In the meantime, the limp progressed to non-weight bearing. The muscle tone dimished, the limb atrophied and when we arrived for our scan, the vet examined her and this time, did get a pain response. It was an aha! moment. He recognized what the injury was and suggested we take her to surgery. I am tearing myself up over my reluctance to let him cut her open to begin with, but I simply did not feel comfortable with a very expensive fishing expedition when they were saying they did not know what was wrong. Once he identified the problem, I was on board. Unfortunately, I agonize over whether that delay will ultimately prevent Jinx from returning to duty. Earlier this year, when she was spayed in emergency surgery due to pyometra, I had to face the fact that this exceptionally talented and qualified dog would never be bred. Now I have to consider she might not work again.

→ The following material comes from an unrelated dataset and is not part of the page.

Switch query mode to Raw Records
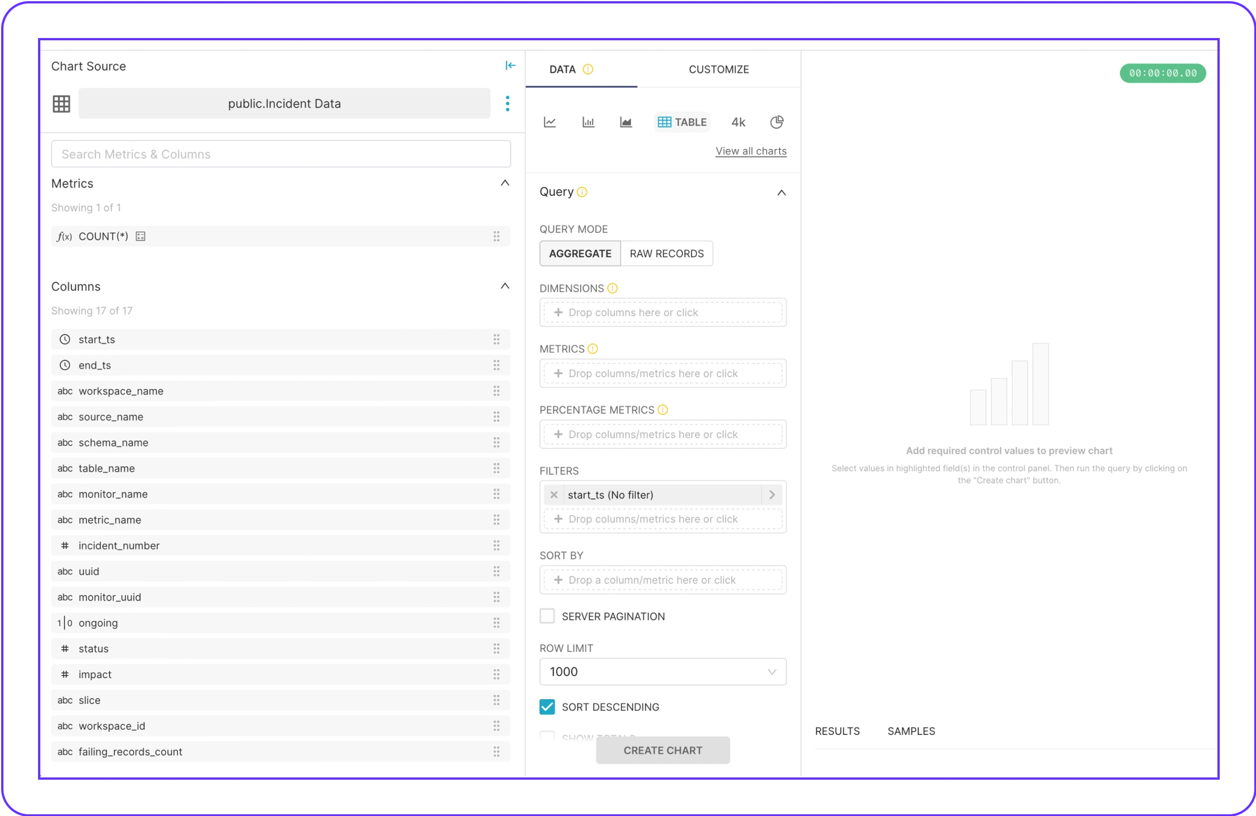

At this stage, almost three months post surgery there is still hope. I continue to over-estimate the amount of time that has passed post surgery and think she should be showing more progress. The physical therapist has said that the dogs can generally return to function in 4-5 months, so I need to be patient. In the meantime, we have PAGES of exercises to do for rehabilitation. I asked how in the world you could ever do this with an untrained dog. I think it would be impossible! In addition to simply being restricted, and restrained by hobbles, how many dogs are going to cooperate in the rehab exercises? The therapist said that she does get an "you want me to do WHAT?" response many times from pet owners. If Jinx does not return to disaster work, she will have the training to be a movie dog when we are done, I think! For example, she has to do bending/flexing exercises where she brings her head to her shoulder from both a standing and laying position. In the laying position, she has to be flat on her side and keep the shoulder on the floor when her head flexes. Therefore, I taught her a "lay" command, which is essentially your typical "dead dog" thing, where the dog lays in its side, with the head flat on the floor. Then the therapist said she should learn to sit up and balance on her rear quarters and ultimately "wave" to exercise the bad shoulder. Well, we aren't at the wave stage yet but have added "sit pretty' to our reportoire. She has to balance like a wheelbarrow, with me holding both her back legs in the air as she puts weight on the front. I make trails of dog food through the house, and she sight-tracks her meals because it forces her to move each front leg independently. In fact, I am thinking that tracking is something she can do without putting undue pressure on the shoulder and may give us something to work toward as she continues her rehabilitation.

Jinx is an exceptional dog and I think that requires me to give exceptional effort on her behalf.

Welcome Back!

It's been a long time since I posted here, and I really need to get back to it. Initially, I began this as a means of updating puppy owners and buyers but it is time to branch out and move onto the day to day life of a family with multiple dogs and cats. I joined the FaceBook nation not long ago, as well, which is somewhat interesting and good for superficial contact with a host of people. I enjoy reading some other blogs and wonder how people have the time to keep up on all the electronic forums. Talk about a leash! We have cell phones (a crack-berry, in the case of my husband), answering machines, discussion lists, blogs, Facebook, websites and just regular old email. How any of us gets work done is beyond me? Particularly when you see the number of posts that are sent from work addresses, you get a sense of how much work is NOT being done because of all this. I hope to try to fit in more blog time around my doggie schedule, but have to admit that being with my dogs and active is far more important than being on the computer, so bear with me. I'll try to do better.